# Calligraphy Fountain Pen?



## mywoodshopca (Jan 20, 2009)

I have a friend who is looking for a fountian pen for Calligraphy. What is a good kit to get for this? This will be a freebie and I am on a budget :wink:


----------



## mrcook4570 (Jan 20, 2009)

Stub nibs are available for the smaller pens.  However, a dip pen would probably be a better choice in terms of both cost and the variety of nibs available.


----------



## mywoodshopca (Jan 20, 2009)

Thanks!


----------



## Firefyter-emt (Jan 20, 2009)

IHMO... a stub nib is not an italic nib used in calligraphy. A proper calligraphy nib will be thin, sharp and wide. A stub nib will be wide, but much thicker and not vary the line as much. 

If I am right, there is a kit at Michaels that the sections will screw into the Jr. Gent type kits. Although these kits do not have sections that match, but would look great on a closed end pen that hid pretty much all the hardware.
http://www.michaels.com/art/online/displayProductPage?productNum=fa0605







PS... DCBluesman had the speedball nibs which are prefect for this!


----------



## its_virgil (Jan 20, 2009)

If you want to make a dip pen you'll find an article on one way to make on here: http://www.RedRiverPens.com/articles
Do a good turn daily!
Don


mywoodshopca said:


> I have a friend who is looking for a fountian pen for Calligraphy. What is a good kit to get for this? This will be a freebie and I am on a budget :wink:


----------



## wdcav1952 (Jan 20, 2009)

I bought a caligraphy kit from Michaels or AC Moore with a selection of Speedball nibs.  I had some inserts to hold the nibs, and turned this to use with the nibs.


----------



## johncrane (Jan 20, 2009)

Cav do you remember where you got the inserts.


----------



## wdcav1952 (Jan 21, 2009)

John, Lou (DCBluesman) carries them.  Touch base with him as he has them on one of his sites.


----------



## mywoodshopca (Jan 21, 2009)

Thanks everyone!


----------



## bjackman (Jan 21, 2009)

CSU has a calligraphy nib that works with any of the kits using the smaller size nibs. I think it is about $5


----------



## mywoodshopca (Jan 21, 2009)

bjackman said:


> CSU has a calligraphy nib that works with any of the kits using the smaller size nibs. I think it is about $5


 

Thanks Bill. I will check them out


----------



## johncrane (Jan 21, 2009)

Thanks Cav! l was going to make just the wood handles and drill a hole l also got some new art brushes but the glue they used to hold brush part is much stronger than you think l bent the metal holder part.thanks again Cav!


----------



## titan2 (Jan 26, 2009)

johncrane said:


> Cav do you remember where you got the inserts.


 
I have them also.....PM me with what you want and I'll get back with you!


Barney :bananen_smilies022:


----------



## sparhawk (Jan 26, 2009)

I bought a friend a round top european fountain pen last year.Then i bought a set of calligraphy nibs(in a set with the pen body ) from Michaels. My daughter works there and i had her check to see if the nibs(screw in part and all) would fit and it did. Think it was a Manuscript brand.


----------



## mywoodshopca (Jan 26, 2009)

sparhawk said:


> I bought a friend a round top european fountain pen last year.Then i bought a set of calligraphy nibs(in a set with the pen body ) from Michaels. My daughter works there and i had her check to see if the nibs(screw in part and all) would fit and it did. Think it was a Manuscript brand.


 

Thanks!  will check it out


----------

**Excerpted records**
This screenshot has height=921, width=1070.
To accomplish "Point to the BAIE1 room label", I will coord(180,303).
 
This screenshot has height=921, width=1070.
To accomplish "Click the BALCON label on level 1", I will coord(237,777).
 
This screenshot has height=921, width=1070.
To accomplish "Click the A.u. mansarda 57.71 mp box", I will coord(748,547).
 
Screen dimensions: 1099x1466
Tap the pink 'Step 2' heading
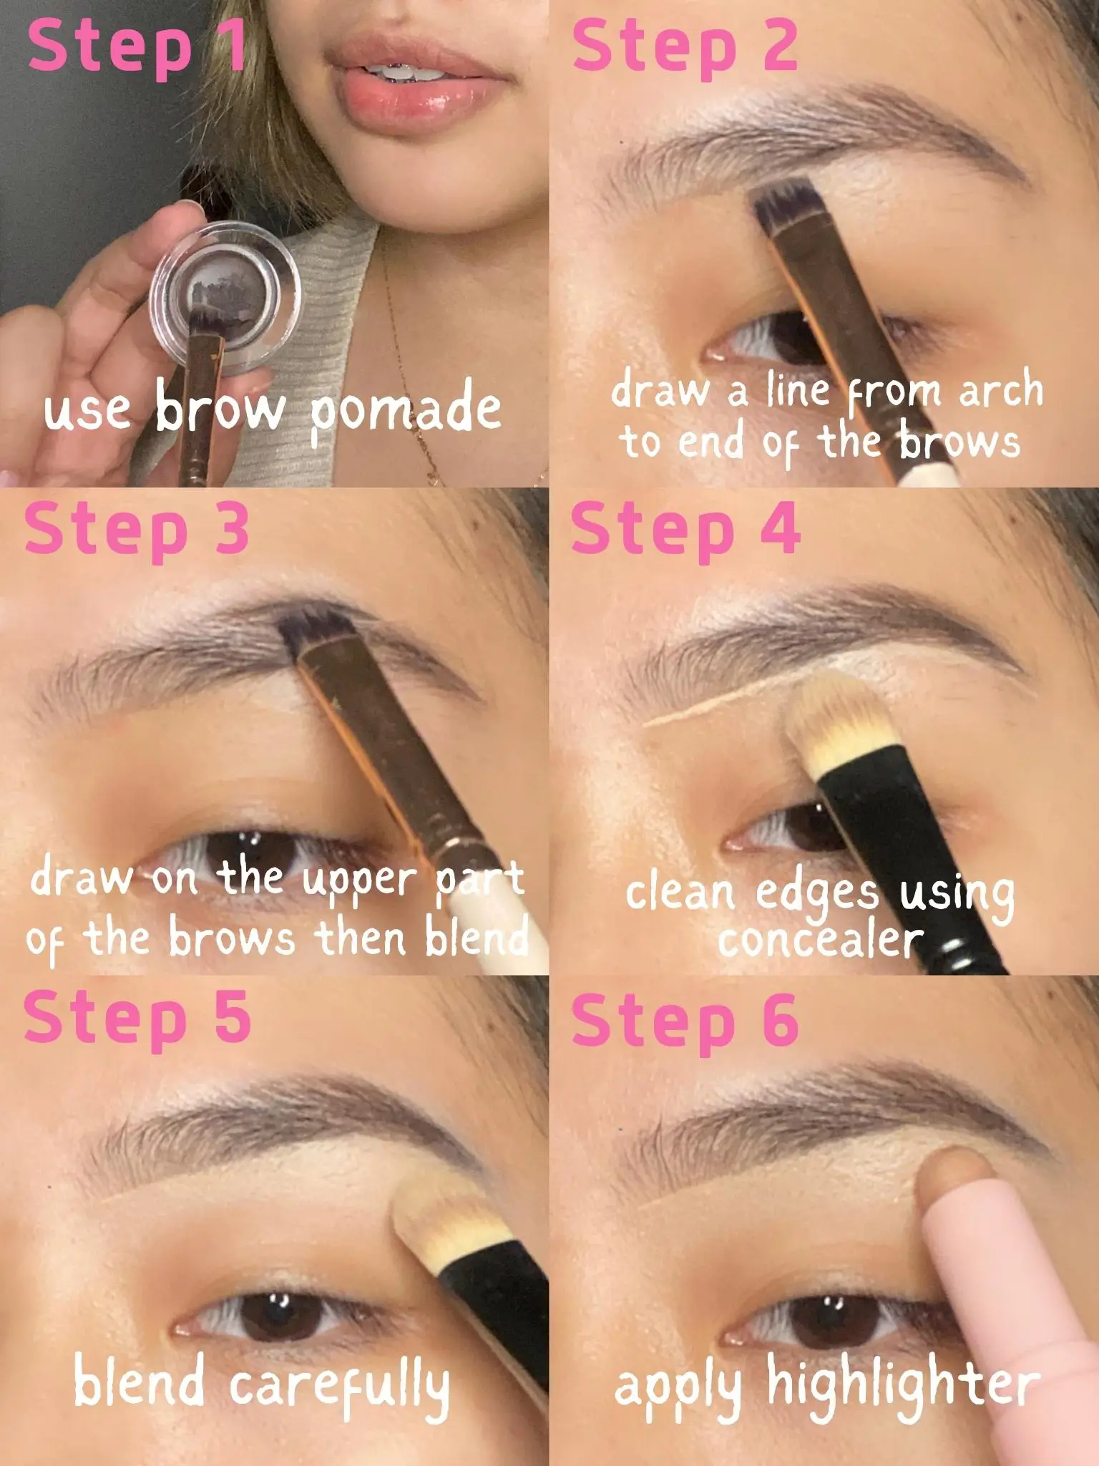click(x=685, y=47)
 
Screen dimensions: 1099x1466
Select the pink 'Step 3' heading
click(x=137, y=530)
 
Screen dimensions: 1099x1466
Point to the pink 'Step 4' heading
click(x=685, y=530)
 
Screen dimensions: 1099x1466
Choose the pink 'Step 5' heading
click(x=137, y=1018)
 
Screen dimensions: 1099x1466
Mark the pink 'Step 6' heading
click(x=685, y=1018)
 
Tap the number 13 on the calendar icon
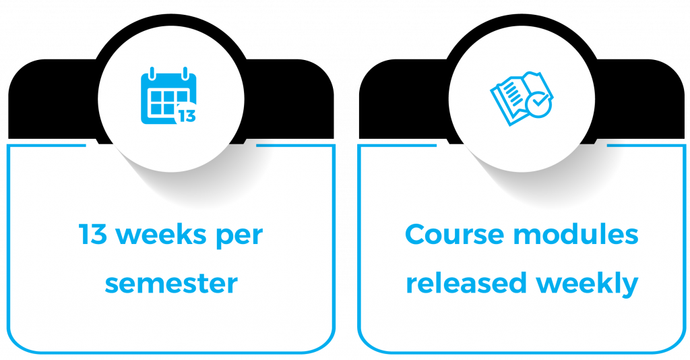coord(187,116)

**Jobs**
1 > In the calligraphy fountain pen thread above, how does Firefyter-emt say a stub nib differs from a proper calligraphy nib?
2 > From the calligraphy pen thread above, write out the passage that begins at the words "## johncrane (Jan 20, 2009)" and stops after "of his sites.".

**Outputs for the tasks**
1 > A proper calligraphy nib is thin, sharp and wide, while a stub nib is wide but much thicker and doesn't vary the line as much.

2 >
## johncrane (Jan 20, 2009)

Cav do you remember where you got the inserts.


----------



## wdcav1952 (Jan 21, 2009)

John, Lou (DCBluesman) carries them.  Touch base with him as he has them on one of his sites.